Magnolia 5.3 reached end of life on June 30, 2017. This branch is no longer supported, see End-of-life policy.

Page tree
Skip to end of metadata
Go to start of metadata

The Solr module uses the  Apache Solr  search platform to index and crawl Magnolia content. Solr is a standalone enterprise search server with a REST like API. Solr uses the Lucene library for full-text indexing and provides faceted search, distributed search and index replication. You can use Solr to index content in an event-based or action-based fashion. The module is compatible with Apache Solr 4.

Installing the Magnolia Solr bundle

The Magnolia Solr bundle consists of three modules:

  • Content Indexer indexes Magnolia workspaces.

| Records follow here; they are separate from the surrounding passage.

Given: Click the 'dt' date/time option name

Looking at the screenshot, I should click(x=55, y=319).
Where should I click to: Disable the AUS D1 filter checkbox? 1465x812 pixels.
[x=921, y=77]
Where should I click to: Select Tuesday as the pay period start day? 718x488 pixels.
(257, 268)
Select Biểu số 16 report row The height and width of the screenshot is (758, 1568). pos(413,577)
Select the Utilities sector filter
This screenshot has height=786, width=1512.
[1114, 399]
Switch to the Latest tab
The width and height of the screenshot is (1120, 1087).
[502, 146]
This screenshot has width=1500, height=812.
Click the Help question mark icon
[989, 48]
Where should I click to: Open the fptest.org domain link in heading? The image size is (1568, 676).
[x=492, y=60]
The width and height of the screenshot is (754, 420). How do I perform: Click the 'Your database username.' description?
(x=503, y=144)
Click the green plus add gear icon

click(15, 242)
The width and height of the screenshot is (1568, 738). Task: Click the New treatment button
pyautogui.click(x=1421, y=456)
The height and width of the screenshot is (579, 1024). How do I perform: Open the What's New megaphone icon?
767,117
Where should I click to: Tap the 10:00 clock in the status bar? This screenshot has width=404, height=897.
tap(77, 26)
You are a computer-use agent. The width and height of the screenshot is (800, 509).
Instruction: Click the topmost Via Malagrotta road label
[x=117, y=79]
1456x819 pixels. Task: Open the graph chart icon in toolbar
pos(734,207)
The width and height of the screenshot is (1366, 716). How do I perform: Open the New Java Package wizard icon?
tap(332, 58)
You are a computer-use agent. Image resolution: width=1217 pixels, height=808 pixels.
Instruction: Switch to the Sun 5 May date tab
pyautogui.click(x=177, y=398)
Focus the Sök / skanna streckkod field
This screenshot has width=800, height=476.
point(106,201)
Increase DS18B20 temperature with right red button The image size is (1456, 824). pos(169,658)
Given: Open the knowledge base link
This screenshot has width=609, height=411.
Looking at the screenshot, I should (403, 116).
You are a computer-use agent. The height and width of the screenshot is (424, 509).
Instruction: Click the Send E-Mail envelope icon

It can also crawl a published website.
  • Search Provider provides templates for displaying Solr search results on the site and faceted search components.
  • Search Provider Theme provides autocomplete functionality that predicts the search term the user is typing.

See Installing a module on how to install the bundle using JARs or Maven dependencies.

If you install with JAR files, include also the dependent third-party libraries. Without them the Tika parser and suggestions won't work.

Maven dependencies
<dependency>
  <groupId>info.magnolia.solr</groupId>
  <artifactId>magnolia-solr-search-provider</artifactId>
  <version>2.2</version>
</dependency>

<dependency>
  <groupId>info.magnolia.solr</groupId>
  <artifactId>magnolia-content-indexer</artifactId>
  <version>2.2</version>
</dependency>
 
<dependency>
  <!-- Optional. The theme module provides an autocomplete search bar. -->
  <groupId>info.magnolia.solr</groupId>
  <artifactId>magnolia-solr-search-provider-theme</artifactId>
  <version>2.2</version>
</dependency>

Installing Apache Solr

Apache Solr is a standalone search server. You need the server in addition to the Magnolia Solr modules.

Download Apache Solr and extract the zip to your computer:

solr/
  bin/
  contrib/
  dist/
  docs/
  example/
    solr/
      collection1/
        conf/
          schema.xml
          solrconfig.xml
  licenses/

Starting Apache Solr

Go to the example directory and start Solr.

cd $SOLR_HOME/example
java -jar start.jar

This type of startup works for testing and development purposes. For production installation see Taking Solr to Production.

Configuring a schema and request handlers

A schema file specifies what fields the Magnolia content can contain, how those fields are added to the index, and how they are queried. An ExtractingRequestHandler extracts searchable fields from Magnolia pages.

Download the configuration files and overwrite the default files in  $SOLR_HOME/example/solr/collection1/conf/ :

Update of Solr Search Provider module into version 2.2

Magnolia Solr Search Provider module changed the API in version 2.2, this was necessary to fix several issues. Full changelog for version 2.2 https://jira.magnolia-cms.com/projects/MGNLEESOLR/versions/16739

Regarding the changes in the module it's recommended completely recreate the Solr indexes after to upgrade to version 2.2.

 

Refactoring of pagination

Logic of pagination was extracted from info.magnolia.search.solrsearchprovider.logic.model.AbstractSearchResultModel into info.magnolia.search.solrsearchprovider.logic.model.page.SolrPager class. Pager can be obtained by info.magnolia.search.solrsearchprovider.logic.model.AbstractSearchResultModel#getPager method. 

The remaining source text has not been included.